▸ Material supplied
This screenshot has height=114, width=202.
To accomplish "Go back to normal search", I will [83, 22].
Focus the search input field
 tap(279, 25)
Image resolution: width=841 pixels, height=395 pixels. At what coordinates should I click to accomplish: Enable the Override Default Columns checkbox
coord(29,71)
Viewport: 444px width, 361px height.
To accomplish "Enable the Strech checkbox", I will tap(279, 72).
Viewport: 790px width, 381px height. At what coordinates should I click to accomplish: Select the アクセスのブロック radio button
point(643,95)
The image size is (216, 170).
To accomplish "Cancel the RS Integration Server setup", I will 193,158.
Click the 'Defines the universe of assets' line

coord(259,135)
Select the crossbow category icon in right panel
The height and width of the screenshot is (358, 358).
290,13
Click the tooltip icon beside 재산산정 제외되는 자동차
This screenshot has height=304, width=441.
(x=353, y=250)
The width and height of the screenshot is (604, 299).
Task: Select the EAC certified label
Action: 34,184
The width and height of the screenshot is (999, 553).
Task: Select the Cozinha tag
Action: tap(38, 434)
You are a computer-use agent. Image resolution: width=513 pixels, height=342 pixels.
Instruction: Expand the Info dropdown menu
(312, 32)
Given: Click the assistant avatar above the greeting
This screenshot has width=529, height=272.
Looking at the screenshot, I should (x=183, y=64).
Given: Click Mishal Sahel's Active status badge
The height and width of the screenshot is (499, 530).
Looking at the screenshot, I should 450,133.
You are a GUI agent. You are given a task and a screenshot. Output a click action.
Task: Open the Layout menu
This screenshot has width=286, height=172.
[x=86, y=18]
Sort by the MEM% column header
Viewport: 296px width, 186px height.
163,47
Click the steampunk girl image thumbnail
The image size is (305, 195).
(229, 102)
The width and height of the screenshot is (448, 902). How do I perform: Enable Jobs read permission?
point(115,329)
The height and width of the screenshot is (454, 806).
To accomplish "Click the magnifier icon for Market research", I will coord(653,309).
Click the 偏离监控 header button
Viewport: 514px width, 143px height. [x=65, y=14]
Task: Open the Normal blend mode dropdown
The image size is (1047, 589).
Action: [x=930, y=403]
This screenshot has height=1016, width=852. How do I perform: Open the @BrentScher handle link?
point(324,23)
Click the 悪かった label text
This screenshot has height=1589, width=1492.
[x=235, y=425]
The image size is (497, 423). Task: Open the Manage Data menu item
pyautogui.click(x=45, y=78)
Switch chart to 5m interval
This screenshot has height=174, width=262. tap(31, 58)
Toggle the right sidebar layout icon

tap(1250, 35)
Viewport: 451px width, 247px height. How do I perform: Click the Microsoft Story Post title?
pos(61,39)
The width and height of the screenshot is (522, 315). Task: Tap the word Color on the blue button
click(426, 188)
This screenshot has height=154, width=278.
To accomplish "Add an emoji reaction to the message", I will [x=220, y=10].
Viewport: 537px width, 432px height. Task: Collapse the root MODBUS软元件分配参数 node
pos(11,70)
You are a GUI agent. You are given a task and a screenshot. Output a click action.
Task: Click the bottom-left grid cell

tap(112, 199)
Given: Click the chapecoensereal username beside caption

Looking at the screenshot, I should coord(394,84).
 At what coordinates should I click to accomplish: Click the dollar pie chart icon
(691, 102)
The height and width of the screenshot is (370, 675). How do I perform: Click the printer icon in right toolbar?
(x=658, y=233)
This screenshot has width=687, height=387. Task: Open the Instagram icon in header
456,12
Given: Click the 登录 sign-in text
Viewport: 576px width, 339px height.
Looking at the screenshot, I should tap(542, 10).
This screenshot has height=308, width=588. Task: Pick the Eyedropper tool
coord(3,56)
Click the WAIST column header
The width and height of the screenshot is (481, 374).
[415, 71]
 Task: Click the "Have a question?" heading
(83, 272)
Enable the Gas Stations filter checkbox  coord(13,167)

▸ Problem details
Having read the records above, print them out again exactly.

▸ Result below
This screenshot has height=114, width=202.
To accomplish "Go back to normal search", I will [83, 22].
Focus the search input field
 tap(279, 25)
Image resolution: width=841 pixels, height=395 pixels. At what coordinates should I click to accomplish: Enable the Override Default Columns checkbox
coord(29,71)
Viewport: 444px width, 361px height.
To accomplish "Enable the Strech checkbox", I will tap(279, 72).
Viewport: 790px width, 381px height. At what coordinates should I click to accomplish: Select the アクセスのブロック radio button
point(643,95)
The image size is (216, 170).
To accomplish "Cancel the RS Integration Server setup", I will 193,158.
Click the 'Defines the universe of assets' line

coord(259,135)
Select the crossbow category icon in right panel
The height and width of the screenshot is (358, 358).
290,13
Click the tooltip icon beside 재산산정 제외되는 자동차
This screenshot has height=304, width=441.
(x=353, y=250)
The width and height of the screenshot is (604, 299).
Task: Select the EAC certified label
Action: 34,184
The width and height of the screenshot is (999, 553).
Task: Select the Cozinha tag
Action: tap(38, 434)
You are a computer-use agent. Image resolution: width=513 pixels, height=342 pixels.
Instruction: Expand the Info dropdown menu
(312, 32)
Given: Click the assistant avatar above the greeting
This screenshot has width=529, height=272.
Looking at the screenshot, I should (x=183, y=64).
Given: Click Mishal Sahel's Active status badge
The height and width of the screenshot is (499, 530).
Looking at the screenshot, I should 450,133.
You are a GUI agent. You are given a task and a screenshot. Output a click action.
Task: Open the Layout menu
This screenshot has width=286, height=172.
[x=86, y=18]
Sort by the MEM% column header
Viewport: 296px width, 186px height.
163,47
Click the steampunk girl image thumbnail
The image size is (305, 195).
(229, 102)
The width and height of the screenshot is (448, 902). How do I perform: Enable Jobs read permission?
point(115,329)
The height and width of the screenshot is (454, 806).
To accomplish "Click the magnifier icon for Market research", I will coord(653,309).
Click the 偏离监控 header button
Viewport: 514px width, 143px height. [x=65, y=14]
Task: Open the Normal blend mode dropdown
The image size is (1047, 589).
Action: [x=930, y=403]
This screenshot has height=1016, width=852. How do I perform: Open the @BrentScher handle link?
point(324,23)
Click the 悪かった label text
This screenshot has height=1589, width=1492.
[x=235, y=425]
The image size is (497, 423). Task: Open the Manage Data menu item
pyautogui.click(x=45, y=78)
Switch chart to 5m interval
This screenshot has height=174, width=262. tap(31, 58)
Toggle the right sidebar layout icon

tap(1250, 35)
Viewport: 451px width, 247px height. How do I perform: Click the Microsoft Story Post title?
pos(61,39)
The width and height of the screenshot is (522, 315). Task: Tap the word Color on the blue button
click(426, 188)
This screenshot has height=154, width=278.
To accomplish "Add an emoji reaction to the message", I will [x=220, y=10].
Viewport: 537px width, 432px height. Task: Collapse the root MODBUS软元件分配参数 node
pos(11,70)
You are a GUI agent. You are given a task and a screenshot. Output a click action.
Task: Click the bottom-left grid cell

tap(112, 199)
Given: Click the chapecoensereal username beside caption

Looking at the screenshot, I should coord(394,84).
 At what coordinates should I click to accomplish: Click the dollar pie chart icon
(691, 102)
The height and width of the screenshot is (370, 675). How do I perform: Click the printer icon in right toolbar?
(x=658, y=233)
This screenshot has width=687, height=387. Task: Open the Instagram icon in header
456,12
Given: Click the 登录 sign-in text
Viewport: 576px width, 339px height.
Looking at the screenshot, I should tap(542, 10).
This screenshot has height=308, width=588. Task: Pick the Eyedropper tool
coord(3,56)
Click the WAIST column header
The width and height of the screenshot is (481, 374).
[415, 71]
 Task: Click the "Have a question?" heading
(83, 272)
Enable the Gas Stations filter checkbox  coord(13,167)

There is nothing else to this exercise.